» Problem to work on:
Could you convert the data into a JSON list of strings, starting at the line that contains "Describe the element at coordinates (80, 314)" and ending at the final line of the data, with one string per line and blank lines left out?

» Data for this exercise:
........

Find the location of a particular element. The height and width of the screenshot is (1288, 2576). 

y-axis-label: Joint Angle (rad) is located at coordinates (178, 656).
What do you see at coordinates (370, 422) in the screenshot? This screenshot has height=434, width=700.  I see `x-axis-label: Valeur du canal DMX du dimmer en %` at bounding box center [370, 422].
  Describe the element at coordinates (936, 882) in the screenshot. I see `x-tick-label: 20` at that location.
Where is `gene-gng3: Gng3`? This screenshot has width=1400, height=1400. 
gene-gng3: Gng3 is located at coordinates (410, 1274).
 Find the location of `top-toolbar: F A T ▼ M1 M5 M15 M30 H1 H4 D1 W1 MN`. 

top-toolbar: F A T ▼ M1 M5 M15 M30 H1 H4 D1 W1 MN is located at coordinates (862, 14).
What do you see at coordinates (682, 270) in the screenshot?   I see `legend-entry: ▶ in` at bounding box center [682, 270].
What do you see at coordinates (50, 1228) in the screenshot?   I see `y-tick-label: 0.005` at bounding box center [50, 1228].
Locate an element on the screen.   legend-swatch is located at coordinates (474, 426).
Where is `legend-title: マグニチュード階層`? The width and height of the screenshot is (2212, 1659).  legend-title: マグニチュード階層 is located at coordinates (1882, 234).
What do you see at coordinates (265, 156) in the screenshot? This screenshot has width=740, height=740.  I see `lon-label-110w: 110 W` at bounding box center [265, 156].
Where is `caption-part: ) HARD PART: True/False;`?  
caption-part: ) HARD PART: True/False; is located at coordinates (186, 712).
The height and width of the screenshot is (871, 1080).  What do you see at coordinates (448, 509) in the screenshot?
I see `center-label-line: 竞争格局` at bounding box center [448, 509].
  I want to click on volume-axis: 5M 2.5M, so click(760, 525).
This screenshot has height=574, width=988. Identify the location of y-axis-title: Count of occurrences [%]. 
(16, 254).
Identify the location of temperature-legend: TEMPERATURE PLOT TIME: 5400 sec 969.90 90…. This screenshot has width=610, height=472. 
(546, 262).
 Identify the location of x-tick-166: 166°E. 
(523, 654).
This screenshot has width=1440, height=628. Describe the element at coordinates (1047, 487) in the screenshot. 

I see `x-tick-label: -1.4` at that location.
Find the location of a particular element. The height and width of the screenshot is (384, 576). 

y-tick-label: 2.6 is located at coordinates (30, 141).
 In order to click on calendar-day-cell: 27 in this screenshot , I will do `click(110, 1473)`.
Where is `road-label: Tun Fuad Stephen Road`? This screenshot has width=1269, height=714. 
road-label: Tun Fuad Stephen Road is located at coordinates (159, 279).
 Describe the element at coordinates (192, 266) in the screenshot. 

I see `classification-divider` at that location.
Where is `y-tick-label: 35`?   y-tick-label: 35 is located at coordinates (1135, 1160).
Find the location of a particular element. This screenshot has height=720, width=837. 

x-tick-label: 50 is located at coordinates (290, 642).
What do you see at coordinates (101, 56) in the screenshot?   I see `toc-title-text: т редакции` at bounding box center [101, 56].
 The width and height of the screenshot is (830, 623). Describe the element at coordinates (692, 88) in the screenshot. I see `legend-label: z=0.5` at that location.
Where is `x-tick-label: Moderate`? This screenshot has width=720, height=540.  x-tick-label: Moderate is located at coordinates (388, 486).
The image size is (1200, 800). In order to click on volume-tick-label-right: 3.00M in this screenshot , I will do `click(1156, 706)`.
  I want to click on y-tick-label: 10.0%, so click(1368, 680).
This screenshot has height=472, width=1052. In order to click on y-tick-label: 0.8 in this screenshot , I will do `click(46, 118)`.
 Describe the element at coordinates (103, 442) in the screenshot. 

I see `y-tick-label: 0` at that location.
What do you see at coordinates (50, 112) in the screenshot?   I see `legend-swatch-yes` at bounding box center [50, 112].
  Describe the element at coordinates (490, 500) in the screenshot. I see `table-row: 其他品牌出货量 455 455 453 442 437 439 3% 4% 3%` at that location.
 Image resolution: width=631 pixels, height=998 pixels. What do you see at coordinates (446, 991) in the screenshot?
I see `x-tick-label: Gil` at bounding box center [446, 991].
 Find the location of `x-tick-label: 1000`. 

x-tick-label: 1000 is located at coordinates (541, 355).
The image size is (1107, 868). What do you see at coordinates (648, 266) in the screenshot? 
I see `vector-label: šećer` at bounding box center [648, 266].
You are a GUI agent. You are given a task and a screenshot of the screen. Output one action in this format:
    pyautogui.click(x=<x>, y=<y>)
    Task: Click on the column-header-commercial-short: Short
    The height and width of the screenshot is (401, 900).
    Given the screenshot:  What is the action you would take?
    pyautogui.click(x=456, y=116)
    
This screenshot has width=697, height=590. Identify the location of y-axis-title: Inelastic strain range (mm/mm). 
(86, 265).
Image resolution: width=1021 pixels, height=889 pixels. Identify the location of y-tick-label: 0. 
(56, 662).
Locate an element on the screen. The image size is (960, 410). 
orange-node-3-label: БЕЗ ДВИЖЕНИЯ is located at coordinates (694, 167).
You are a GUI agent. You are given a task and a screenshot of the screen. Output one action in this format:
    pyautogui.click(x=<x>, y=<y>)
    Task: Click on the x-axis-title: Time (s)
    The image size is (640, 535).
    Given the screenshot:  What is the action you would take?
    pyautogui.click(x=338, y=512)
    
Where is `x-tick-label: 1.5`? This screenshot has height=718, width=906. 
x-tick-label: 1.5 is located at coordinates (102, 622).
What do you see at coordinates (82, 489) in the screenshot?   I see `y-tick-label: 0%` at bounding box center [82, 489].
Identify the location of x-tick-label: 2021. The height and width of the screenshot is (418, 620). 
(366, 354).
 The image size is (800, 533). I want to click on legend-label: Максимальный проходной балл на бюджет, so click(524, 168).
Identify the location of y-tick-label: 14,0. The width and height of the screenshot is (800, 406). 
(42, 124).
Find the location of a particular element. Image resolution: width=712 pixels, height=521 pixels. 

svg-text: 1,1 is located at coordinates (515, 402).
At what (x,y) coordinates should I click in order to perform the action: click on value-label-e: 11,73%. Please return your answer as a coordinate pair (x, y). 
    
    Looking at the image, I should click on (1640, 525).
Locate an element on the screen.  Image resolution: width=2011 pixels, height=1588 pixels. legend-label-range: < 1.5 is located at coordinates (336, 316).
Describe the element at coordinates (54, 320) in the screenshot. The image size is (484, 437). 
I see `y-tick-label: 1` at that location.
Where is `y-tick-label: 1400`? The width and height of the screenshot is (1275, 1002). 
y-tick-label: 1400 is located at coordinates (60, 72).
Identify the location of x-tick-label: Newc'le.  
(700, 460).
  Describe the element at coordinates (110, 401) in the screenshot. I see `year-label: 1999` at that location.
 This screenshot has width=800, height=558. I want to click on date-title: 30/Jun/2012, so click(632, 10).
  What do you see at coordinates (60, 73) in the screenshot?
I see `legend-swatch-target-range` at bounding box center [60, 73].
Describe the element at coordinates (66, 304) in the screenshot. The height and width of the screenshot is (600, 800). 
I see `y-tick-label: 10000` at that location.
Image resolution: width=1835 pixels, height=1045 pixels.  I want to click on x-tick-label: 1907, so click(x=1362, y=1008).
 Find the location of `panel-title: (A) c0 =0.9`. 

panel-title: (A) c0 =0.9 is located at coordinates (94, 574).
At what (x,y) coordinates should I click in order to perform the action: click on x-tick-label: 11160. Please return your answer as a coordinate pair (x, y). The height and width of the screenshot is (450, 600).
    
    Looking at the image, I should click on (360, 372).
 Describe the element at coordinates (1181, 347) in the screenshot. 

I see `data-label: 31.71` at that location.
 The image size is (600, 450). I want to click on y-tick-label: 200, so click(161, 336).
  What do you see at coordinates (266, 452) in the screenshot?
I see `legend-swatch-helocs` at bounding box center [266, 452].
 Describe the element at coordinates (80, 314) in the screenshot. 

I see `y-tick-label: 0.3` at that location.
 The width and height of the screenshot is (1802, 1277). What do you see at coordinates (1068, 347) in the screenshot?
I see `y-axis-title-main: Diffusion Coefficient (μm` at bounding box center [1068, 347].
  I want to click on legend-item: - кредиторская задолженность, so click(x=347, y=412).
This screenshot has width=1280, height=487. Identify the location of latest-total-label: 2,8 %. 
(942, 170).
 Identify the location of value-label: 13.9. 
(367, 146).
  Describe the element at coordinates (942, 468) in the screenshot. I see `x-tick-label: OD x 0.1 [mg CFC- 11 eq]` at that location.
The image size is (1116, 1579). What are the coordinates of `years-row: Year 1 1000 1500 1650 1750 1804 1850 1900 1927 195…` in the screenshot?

........

» Completed task:
[
  " Describe the element at coordinates (80, 314) in the screenshot. ",
  "I see `y-tick-label: 0.3` at that location.",
  " The width and height of the screenshot is (1802, 1277). What do you see at coordinates (1068, 347) in the screenshot?",
  "I see `y-axis-title-main: Diffusion Coefficient (μm` at bounding box center [1068, 347].",
  "  I want to click on legend-item: - кредиторская задолженность, so click(x=347, y=412).",
  "This screenshot has width=1280, height=487. Identify the location of latest-total-label: 2,8 %. ",
  "(942, 170).",
  " Identify the location of value-label: 13.9. ",
  "(367, 146).",
  "  Describe the element at coordinates (942, 468) in the screenshot. I see `x-tick-label: OD x 0.1 [mg CFC- 11 eq]` at that location.",
  "The image size is (1116, 1579). What are the coordinates of `years-row: Year 1 1000 1500 1650 1750 1804 1850 1900 1927 195…` in the screenshot?"
]